Mammalian peptide found in Homo sapiens

ELABELA (ELA, Apela, Toddler) is a hormonal peptide that in humans is encoded by the APELA gene. Elabela is one of two endogenous ligands for the G-protein-coupled APLNR receptor.

Ela is secreted by certain cell types including human embryonic stem cells. It is widely expressed in various developing organs such as the blastocyst, placenta, heart, kidney, endothelium, and is circulating in human plasma.

== Discovery ==
Elabela is a micropeptide that was identified in 2013 by Professor Bruno Reversade's team.

== Biosynthesis ==
Elabela gene encodes a pre-proprotein of 54 amino acids, with a signal peptide in the N-terminal region. After translocation into the endoplasmic reticulum and cleavage of the signal peptide, the proprotein of 32 amino acids may generate several active fragments.

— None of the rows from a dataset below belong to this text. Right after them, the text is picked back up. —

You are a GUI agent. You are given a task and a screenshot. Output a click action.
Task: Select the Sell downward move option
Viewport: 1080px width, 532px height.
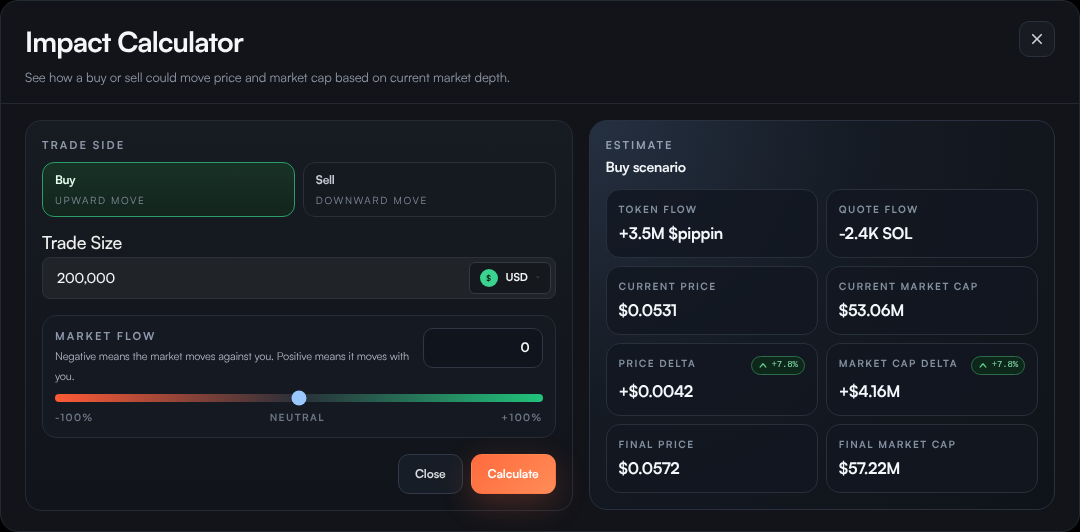[429, 189]
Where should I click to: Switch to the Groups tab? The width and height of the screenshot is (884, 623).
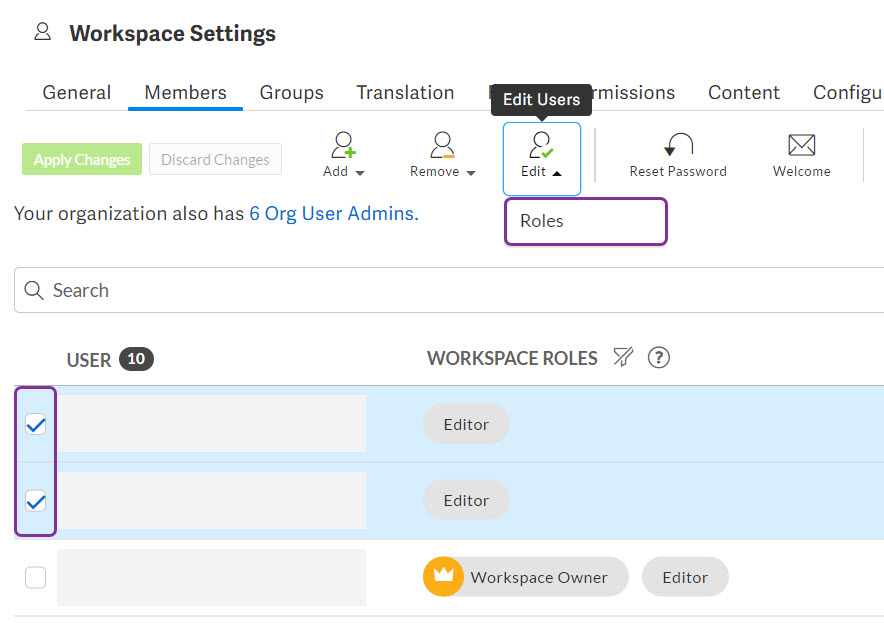tap(291, 92)
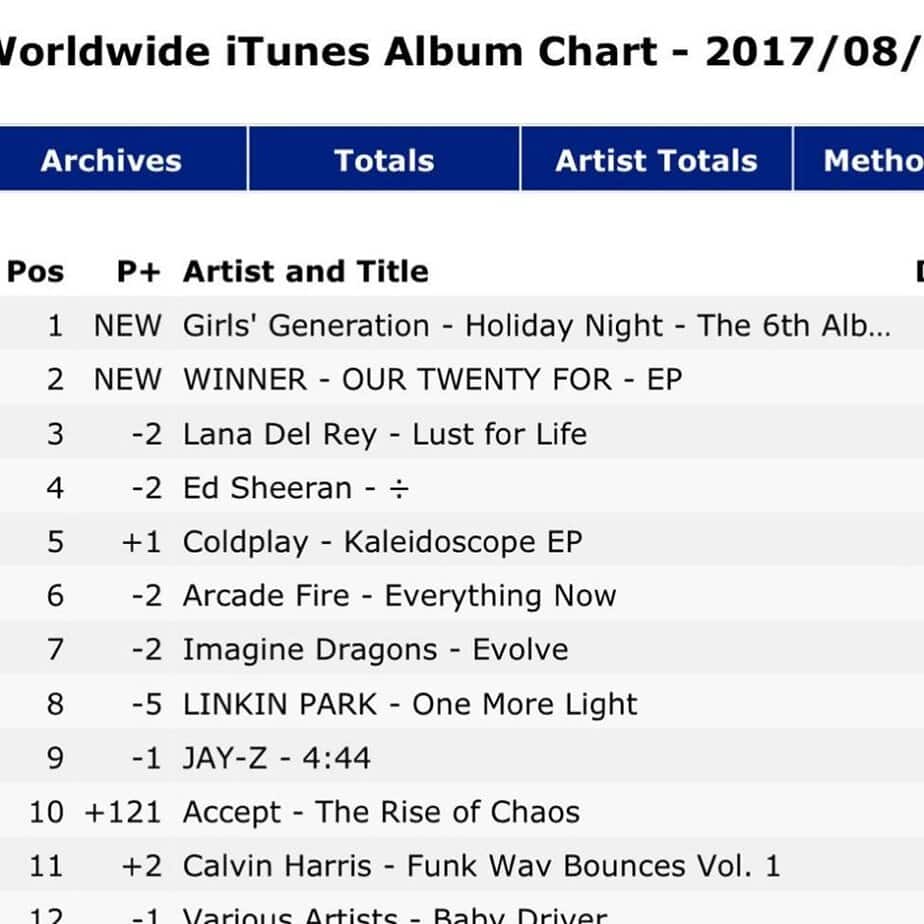The width and height of the screenshot is (924, 924).
Task: Select Imagine Dragons - Evolve row
Action: pos(375,650)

== Physiological functions ==
The sites of APLNR receptor expression are linked to the different functions played by Elabela in the organism. Despite that, Elabela is capable of signaling independently of APLNR in human embryonic stem cells and certain cancer cell lines including OVISE.

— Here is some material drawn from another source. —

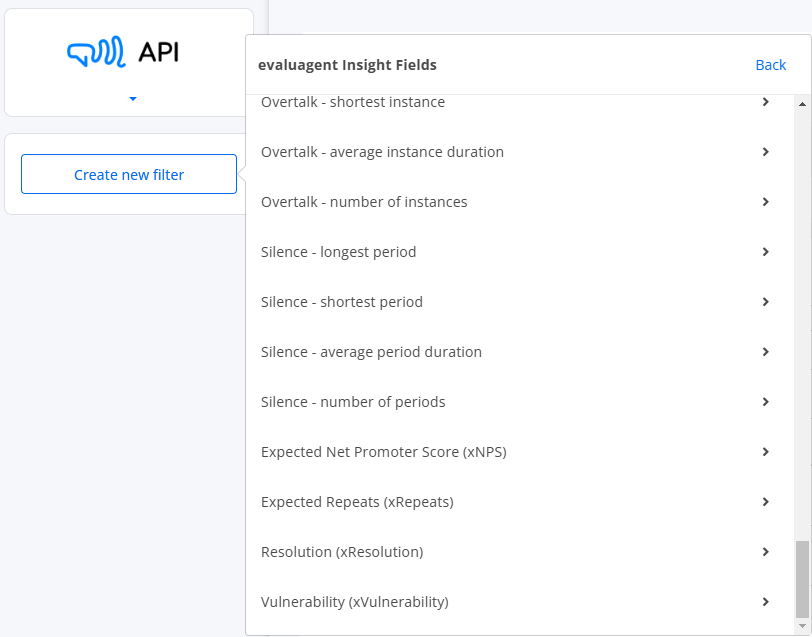Viewport: 812px width, 637px height.
Task: Click the scrollbar up arrow
Action: coord(802,104)
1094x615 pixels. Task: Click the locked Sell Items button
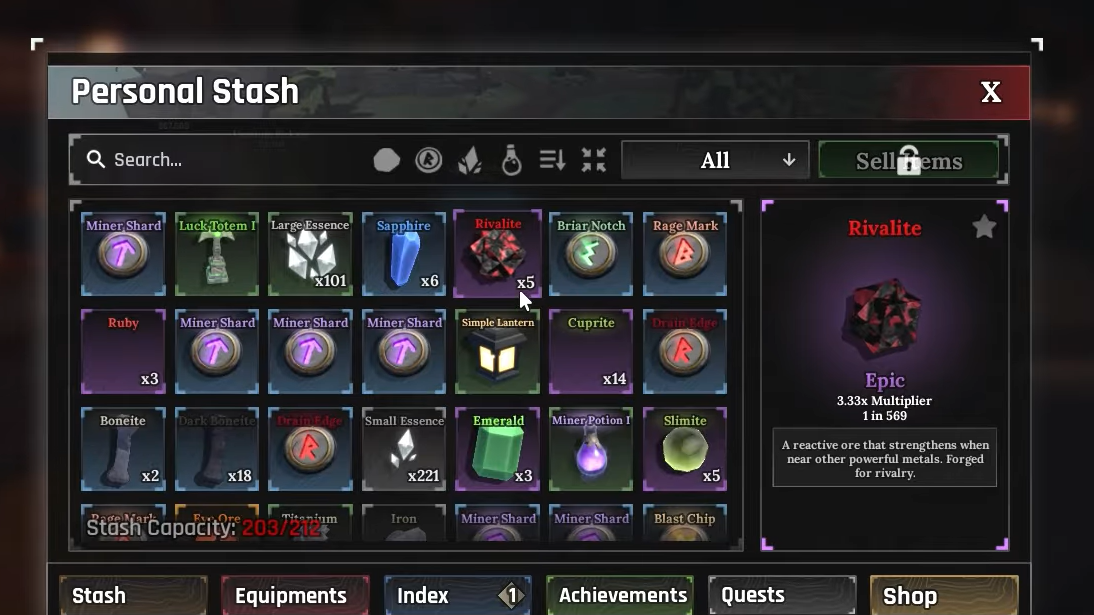click(x=909, y=161)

=== Embryonic pluripotency ===
The Elabela protein is synthesized, processed and secreted by undifferentiated human embryonic stem cells but not mouse embryonic stem cells. In humans it is under the direct regulation of POU5F1 (a.k.a. OCT4) and NANOG.

Through autocrine and paracrine signalling, endogenous Elabela entrains the PI3K/AKT/mTOR pathway to maintain pluripotency and self-renewal.

=== Vascular ===
Elabela is expressed by midline tissues (such as the notochord in zebrafish and neural tube in mammals) during organogenesis.

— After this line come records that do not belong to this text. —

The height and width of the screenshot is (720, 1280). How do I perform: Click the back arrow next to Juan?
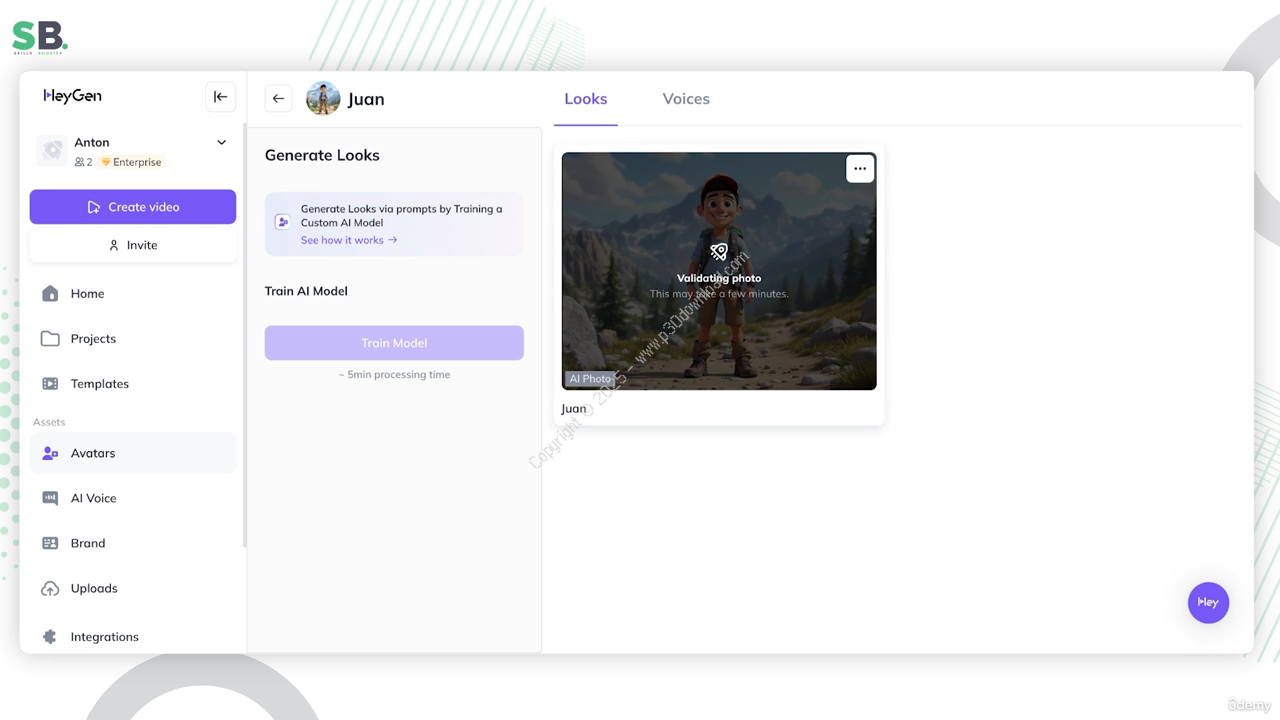tap(278, 98)
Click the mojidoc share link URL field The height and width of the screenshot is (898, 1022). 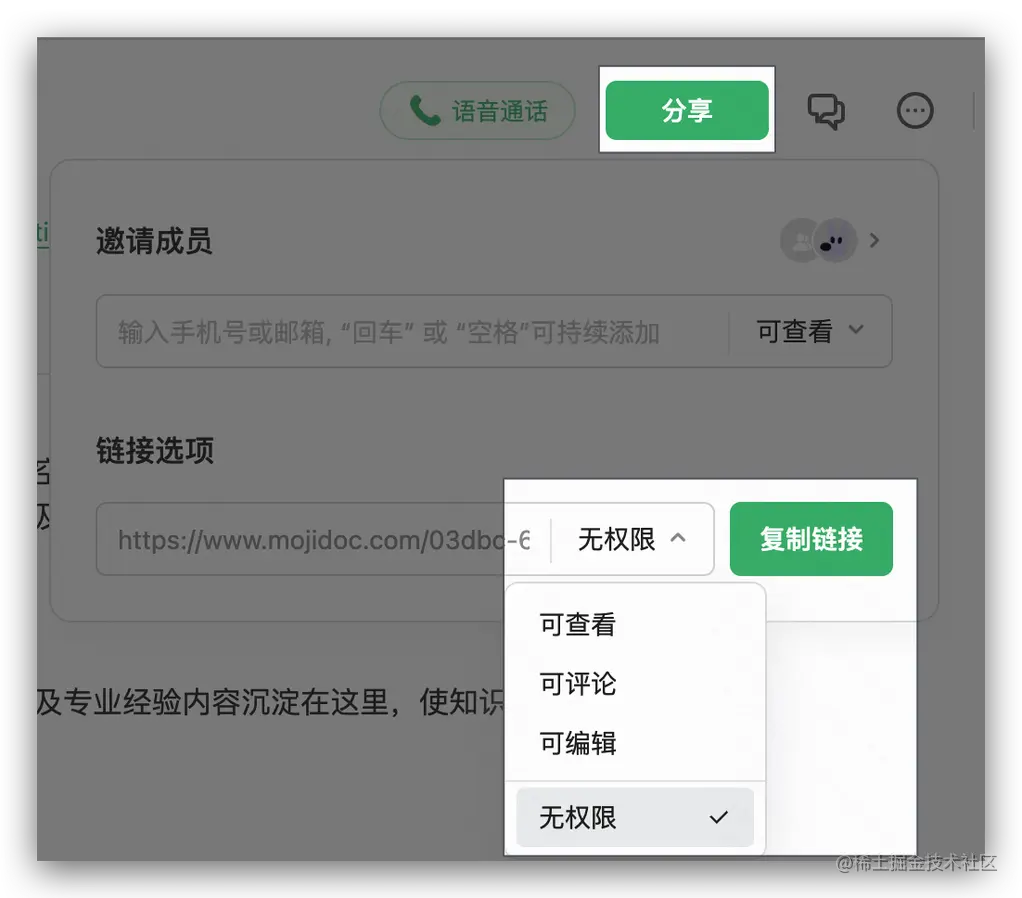(x=323, y=539)
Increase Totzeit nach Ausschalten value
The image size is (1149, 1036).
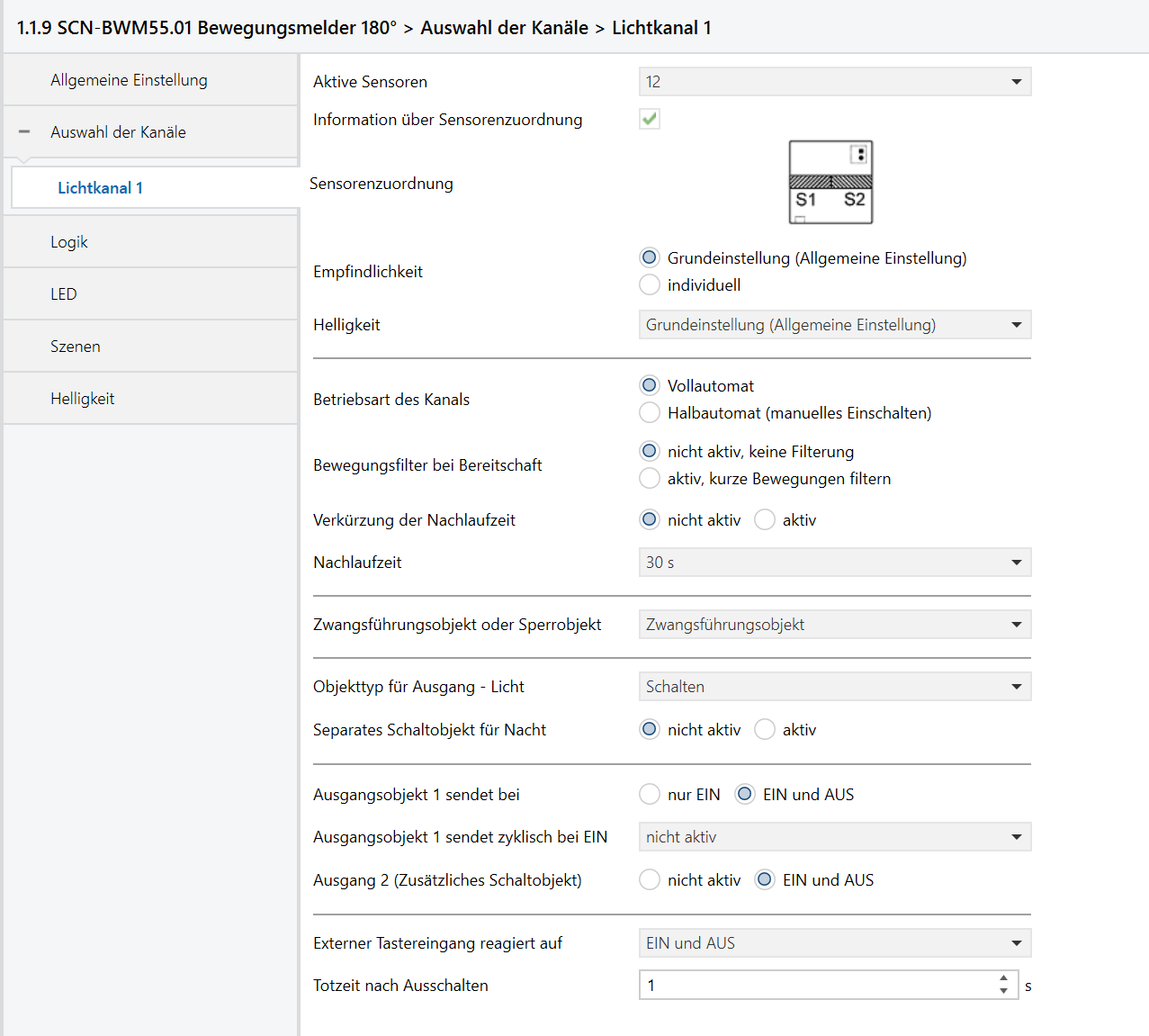[1003, 978]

There it serves as a chemoattractant to angioblasts expressing APLNR at their cell surface. This participates in the formation of the first and secondary vessels of the vascular system.

=== Cardiac ===
The ELABELA -APLNR signaling axis is required for formation of the coronary vessels of the heart in mice through the sinus venosus progenitors.

=== Pre-eclampsia ===

ELA is a secreted into the bloodstream by the developing placenta. Pregnant mice lacking Ela, exhibit pre-eclampsia-like symptoms, characterized by proteinuria and gestational hypertension.

Infusion of exogenous ELA normalizes blood pressure and prevents intrauterine growth retardation in pups born to Ela knockout mothers. ELA increases the invasiveness of trophoblast-like cells, suggesting that it may enhance placental development to prevent eclampsia.

== Therapeutics ==
Several mimetics of ELA have been developed for therapeutic purposes. Amgen has created a camel antibody and a small molecule agonist capable of mimicking the function of ELA towards it cognate receptor APLNR.

The latter has entered phase 1 clinical trials for heart failure and acute kidney disease. Bristol Myers Squibb has also created its own small molecule agonist of APLNR.

An opinion published in the Lancet in 2019 suggested that ELABELA could be used to treat intrauterine growth restriction and maternal morbidity linked to eclampsia.